La clave no está solo en medir, sino en conectar el dato con la decisión.
¿Qué papel juegan la medición, la adquisición de datos, el software y el diseño del panel en la toma de decisiones energéticas?
Si ya tienes contadores instalados y sientes que “no les sacas todo el partido”, podemos ayudarte a dar ese salto. Cuéntanos tu caso
Del kWh al contexto: por qué el dato bruto no basta
Un contador puede decirnos que se han consumido 2.500 kWh en un periodo.
La pregunta importante no es “¿cuánto?”, sino:
- ¿Es mucho o poco para este edificio, esta línea o este proceso?
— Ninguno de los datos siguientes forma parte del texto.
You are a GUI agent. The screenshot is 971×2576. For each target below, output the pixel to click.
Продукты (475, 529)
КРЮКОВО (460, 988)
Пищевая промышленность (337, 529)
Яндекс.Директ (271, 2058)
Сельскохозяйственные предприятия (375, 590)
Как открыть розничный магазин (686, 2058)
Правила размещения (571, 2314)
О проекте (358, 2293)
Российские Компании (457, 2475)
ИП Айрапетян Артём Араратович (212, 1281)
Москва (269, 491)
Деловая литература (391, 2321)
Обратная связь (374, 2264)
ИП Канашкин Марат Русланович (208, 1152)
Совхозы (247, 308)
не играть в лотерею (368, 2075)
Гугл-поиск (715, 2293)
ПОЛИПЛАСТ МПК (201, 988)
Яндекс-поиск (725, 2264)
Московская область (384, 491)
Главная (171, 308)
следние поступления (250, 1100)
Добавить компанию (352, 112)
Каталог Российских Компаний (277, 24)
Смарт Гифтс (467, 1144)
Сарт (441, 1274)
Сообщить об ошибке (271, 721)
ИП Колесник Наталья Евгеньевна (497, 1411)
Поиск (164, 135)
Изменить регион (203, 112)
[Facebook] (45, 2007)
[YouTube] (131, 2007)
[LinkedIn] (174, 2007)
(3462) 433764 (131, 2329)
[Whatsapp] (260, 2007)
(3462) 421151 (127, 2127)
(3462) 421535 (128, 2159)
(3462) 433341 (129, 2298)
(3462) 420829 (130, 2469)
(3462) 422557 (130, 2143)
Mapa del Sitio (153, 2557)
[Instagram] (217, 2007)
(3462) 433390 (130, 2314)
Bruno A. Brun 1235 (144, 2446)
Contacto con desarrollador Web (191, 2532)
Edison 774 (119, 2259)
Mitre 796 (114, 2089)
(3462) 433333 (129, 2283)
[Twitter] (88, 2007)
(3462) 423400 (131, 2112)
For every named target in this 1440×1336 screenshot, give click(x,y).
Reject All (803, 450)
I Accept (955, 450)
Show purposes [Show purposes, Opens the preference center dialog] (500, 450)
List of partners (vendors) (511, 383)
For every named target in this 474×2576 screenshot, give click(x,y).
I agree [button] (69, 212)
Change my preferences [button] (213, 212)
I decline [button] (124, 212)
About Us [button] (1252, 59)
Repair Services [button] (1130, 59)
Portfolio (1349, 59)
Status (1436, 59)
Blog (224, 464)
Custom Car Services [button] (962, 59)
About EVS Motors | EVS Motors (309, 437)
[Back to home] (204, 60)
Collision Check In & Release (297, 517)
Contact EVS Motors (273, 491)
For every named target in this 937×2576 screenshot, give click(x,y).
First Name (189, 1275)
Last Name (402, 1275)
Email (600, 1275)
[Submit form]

- ¿Qué ha pasado para que suba o baje?
- ¿En qué momento del día o de la semana se dispara el consumo?
- ¿Qué podemos hacer para corregirlo?
Sin contexto, el dato es solo un número.
Sin estructura, el dato se pierde en ficheros sueltos.
Sin visualización, el dato no llega a quien tiene que decidir.
Por eso el objetivo de un sistema de medición inteligente no es acumular datos, sino convertirlos en información accionable.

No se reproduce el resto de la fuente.